Assignment
Using the data below, output a verbatim copy of the lines between the one holding "Go to 共享 settings section" and the one holding "Task: Select the Poslednjih 7 dana range", inclusive, without any pictures.

Data for this exercise
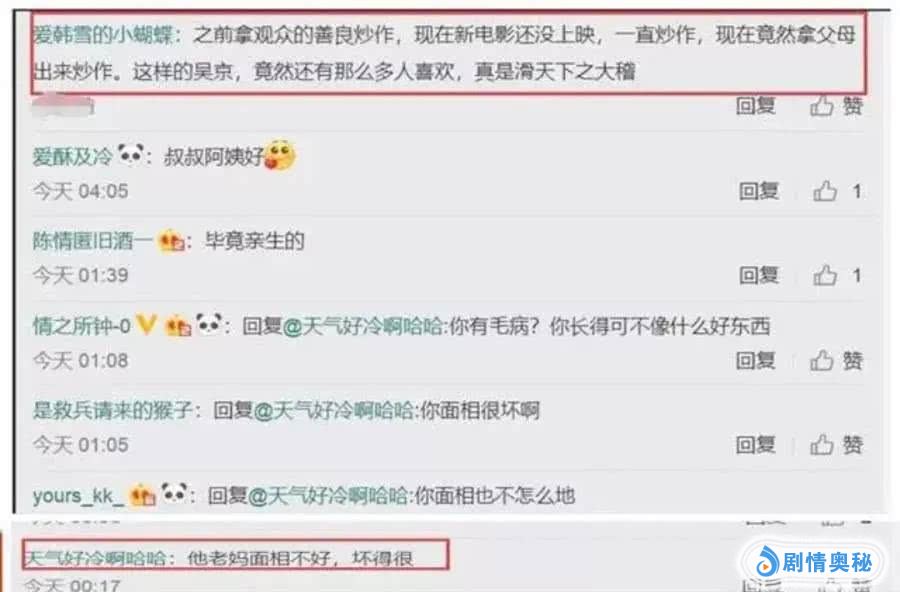Open 是救兵请来的猴子 profile
The image size is (900, 592).
112,411
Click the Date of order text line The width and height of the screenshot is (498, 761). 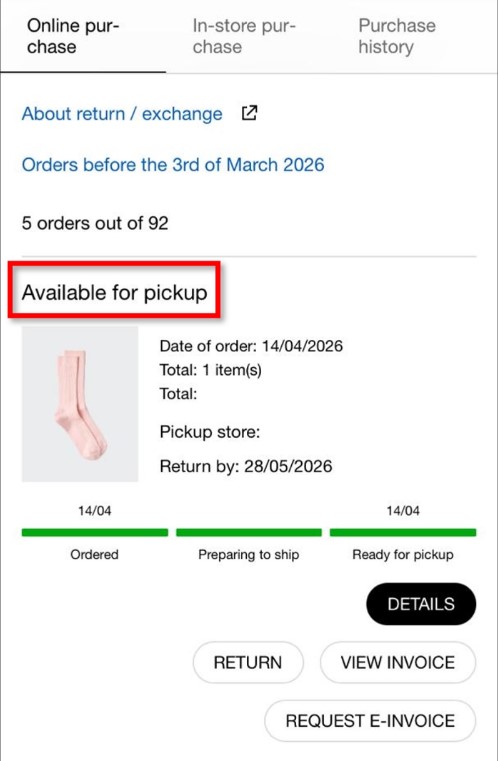tap(251, 346)
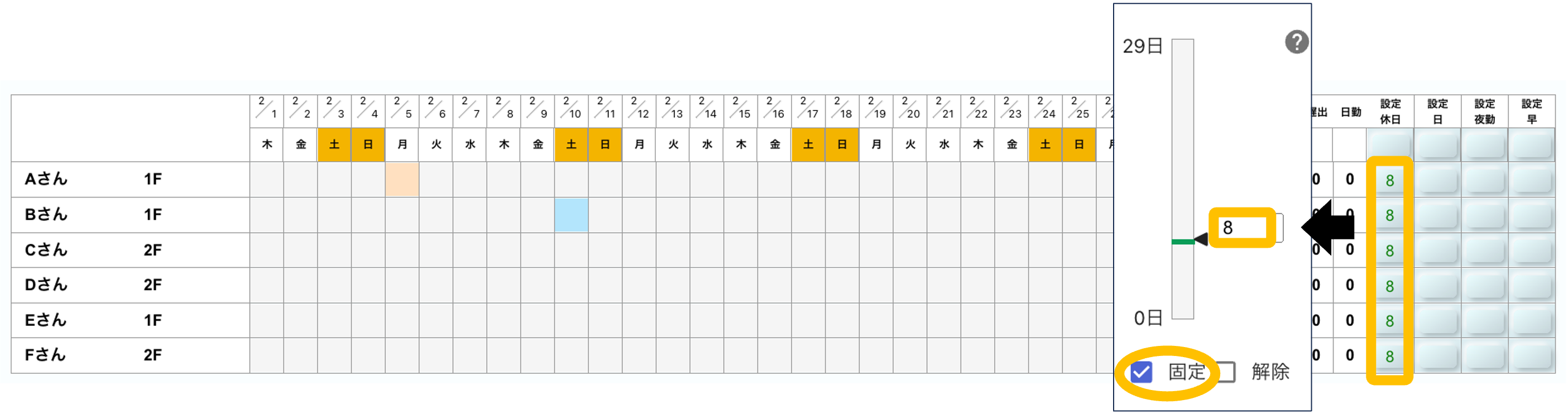Click the Saturday 土 header under 2/17

click(808, 145)
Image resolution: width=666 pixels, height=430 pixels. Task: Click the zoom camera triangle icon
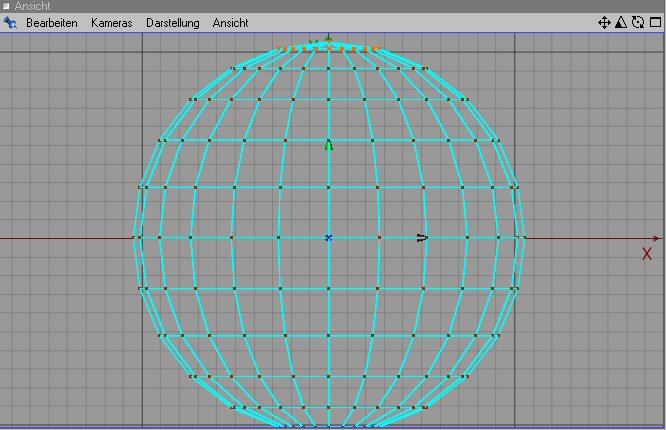coord(620,22)

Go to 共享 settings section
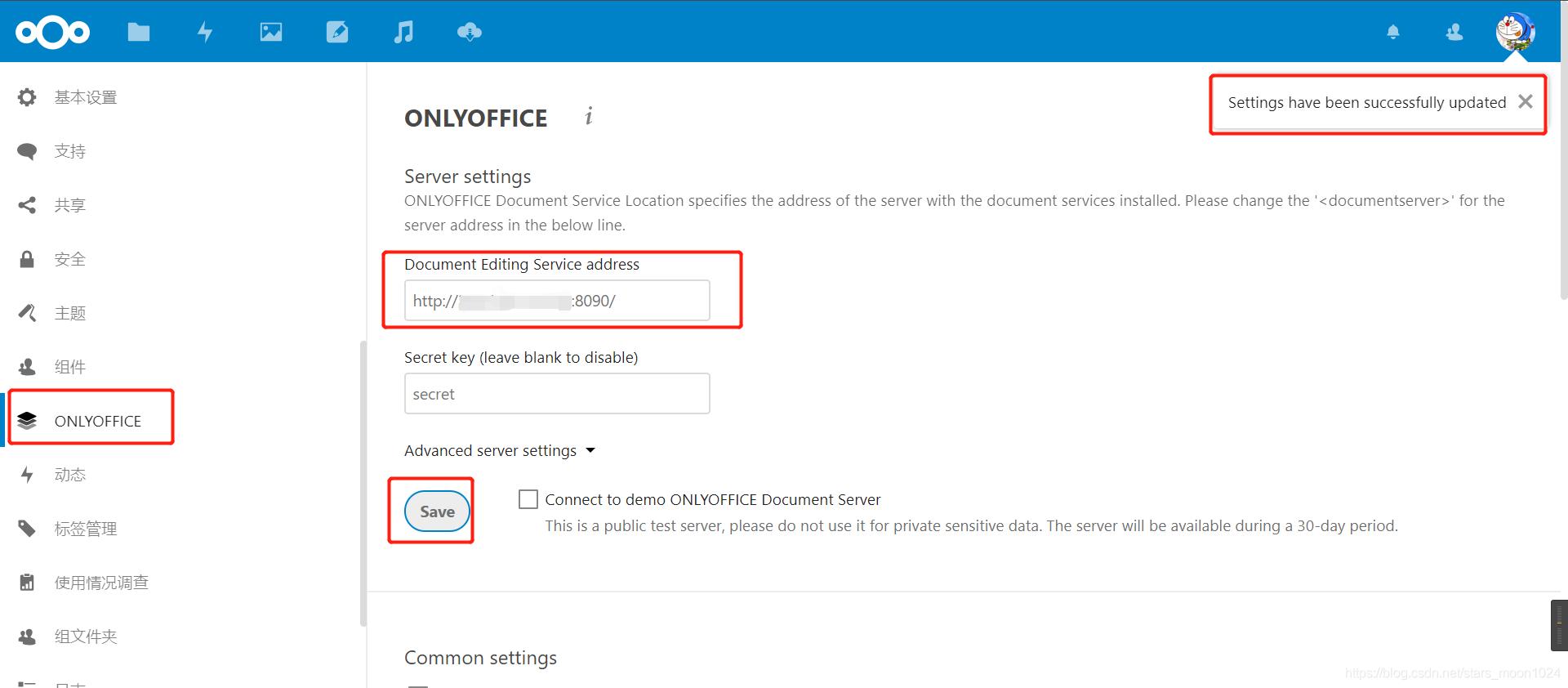coord(69,205)
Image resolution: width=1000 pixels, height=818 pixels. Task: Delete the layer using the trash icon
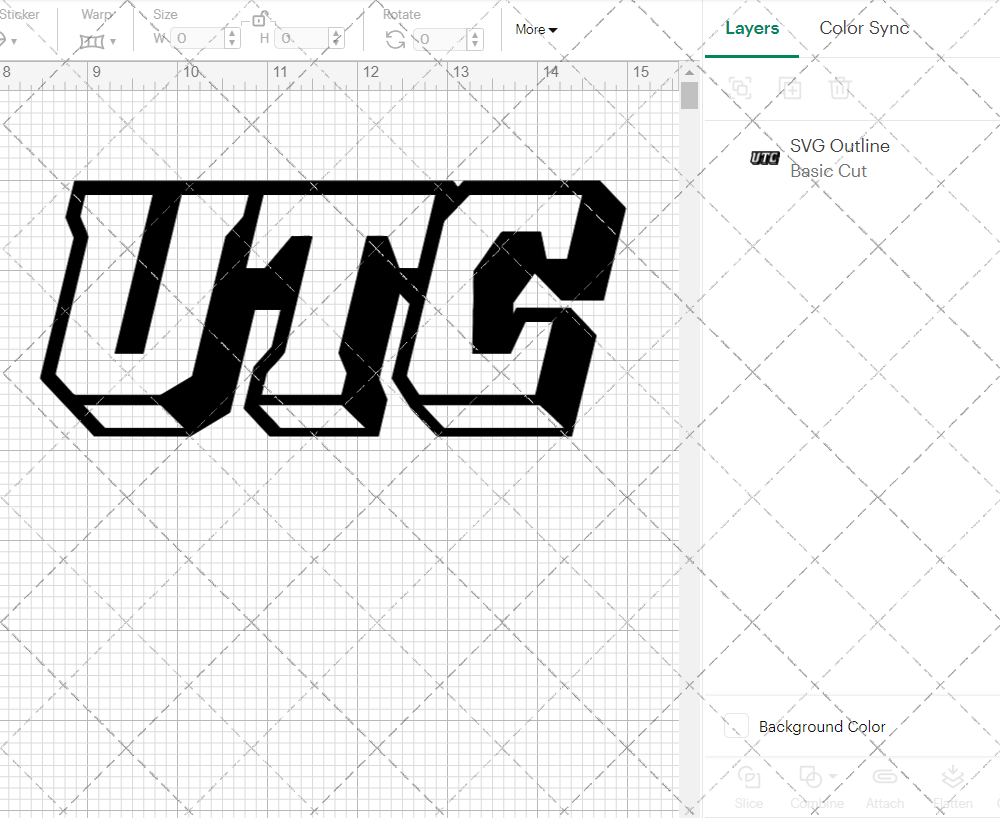841,88
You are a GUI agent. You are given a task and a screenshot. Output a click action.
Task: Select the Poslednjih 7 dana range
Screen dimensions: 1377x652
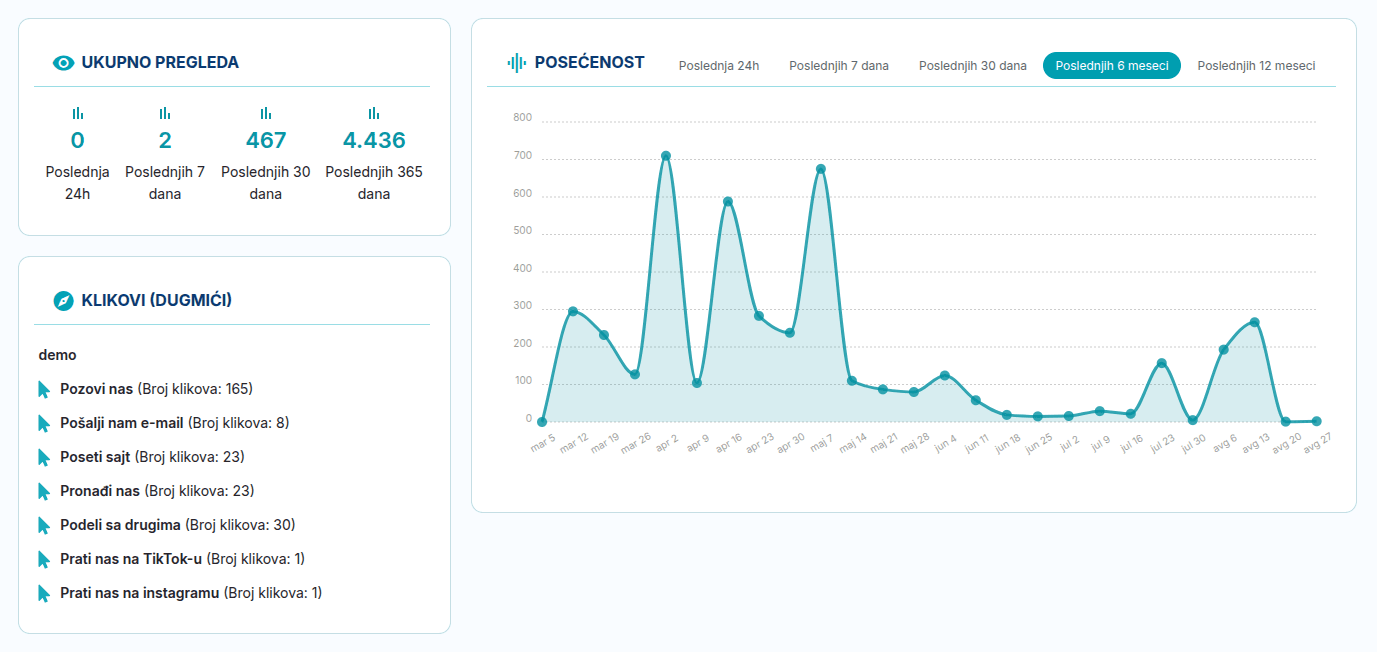(839, 66)
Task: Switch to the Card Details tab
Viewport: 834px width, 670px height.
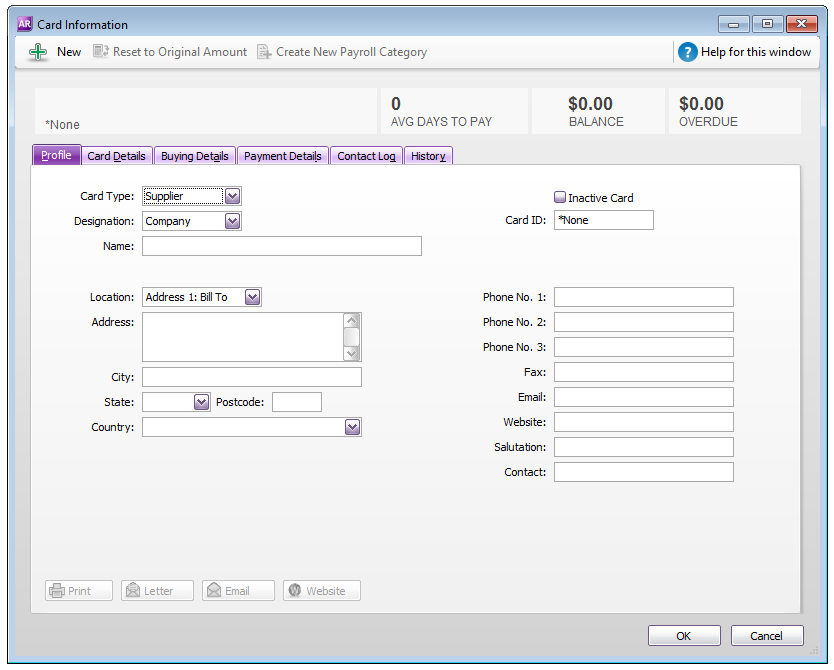Action: pyautogui.click(x=116, y=156)
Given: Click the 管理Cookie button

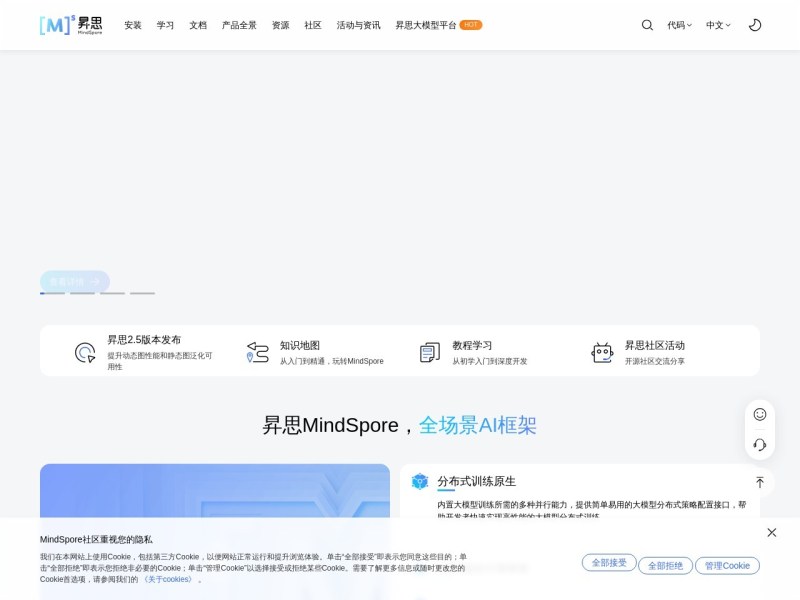Looking at the screenshot, I should click(x=728, y=566).
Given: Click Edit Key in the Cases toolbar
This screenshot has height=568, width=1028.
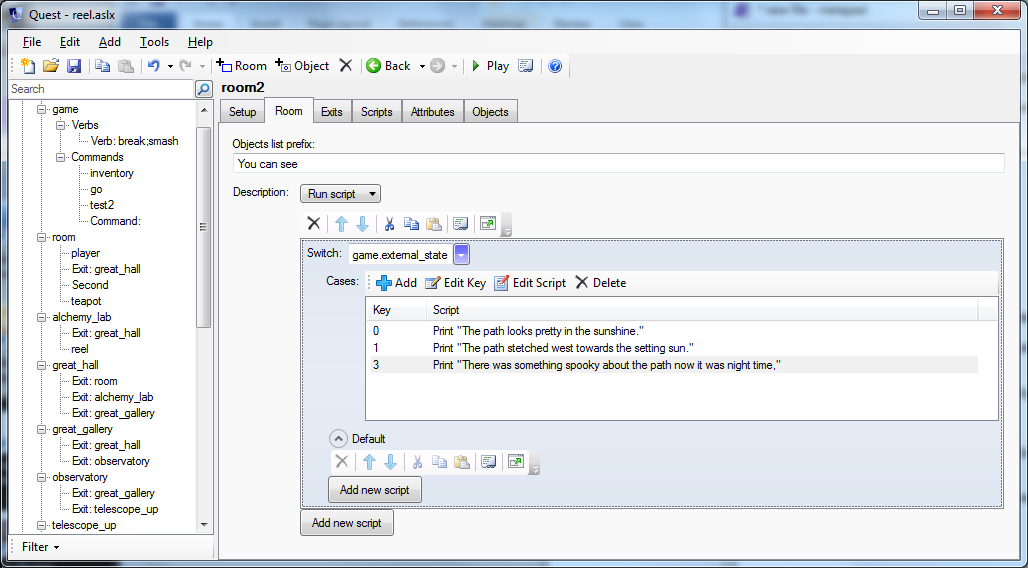Looking at the screenshot, I should tap(455, 283).
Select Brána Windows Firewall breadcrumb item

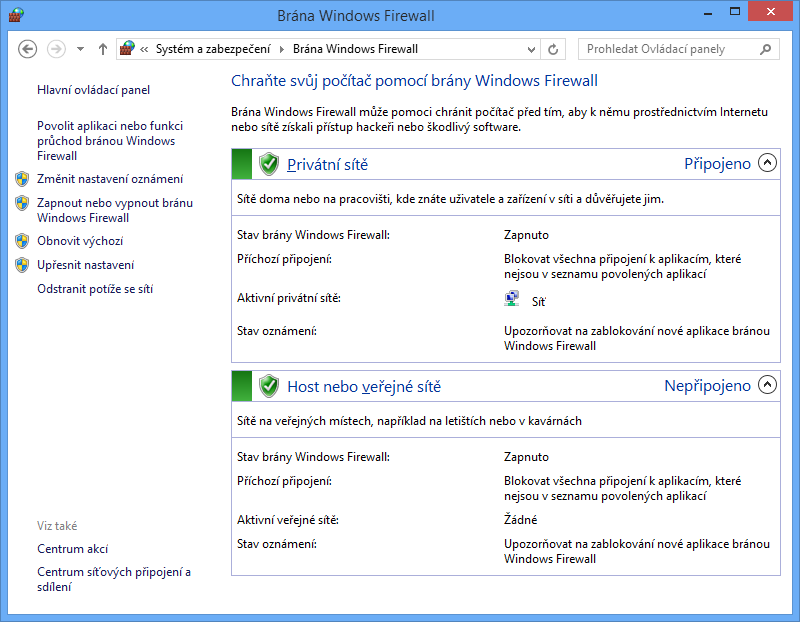click(355, 49)
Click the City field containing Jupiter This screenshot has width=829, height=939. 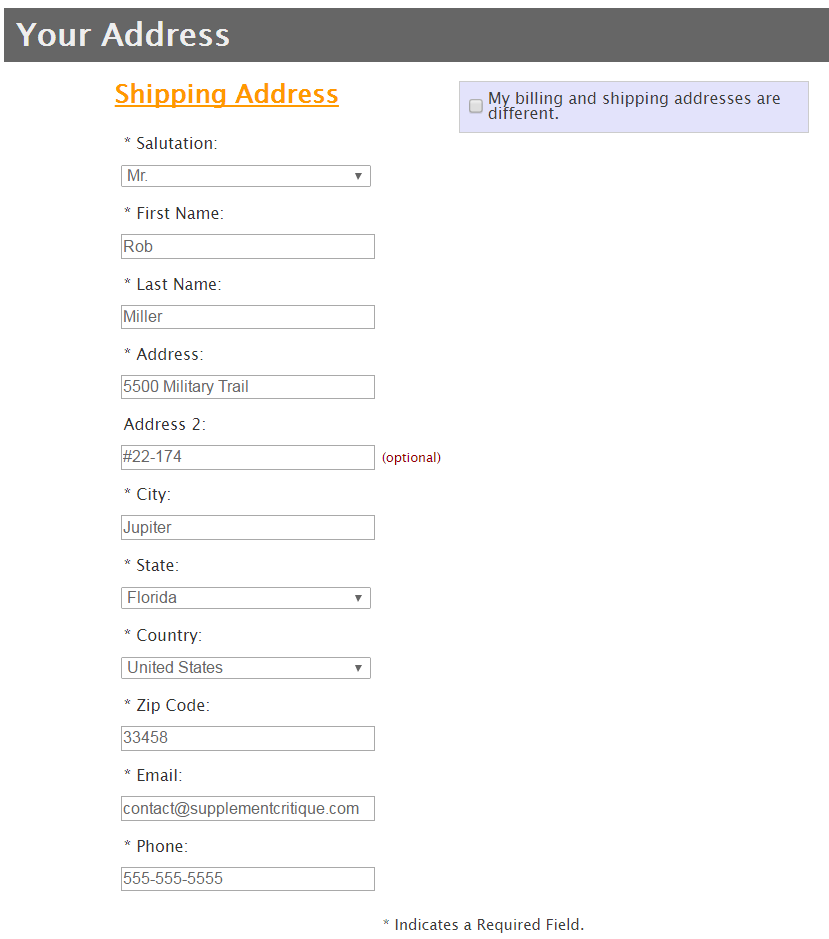tap(248, 528)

Response box
Go to 共享 settings section
coord(69,205)
Image resolution: width=1000 pixels, height=818 pixels. Task: Delete the layer using the trash icon
841,88
You are a GUI agent. You are given a task and a screenshot. Output a click action.
Task: Select the Poslednjih 7 dana range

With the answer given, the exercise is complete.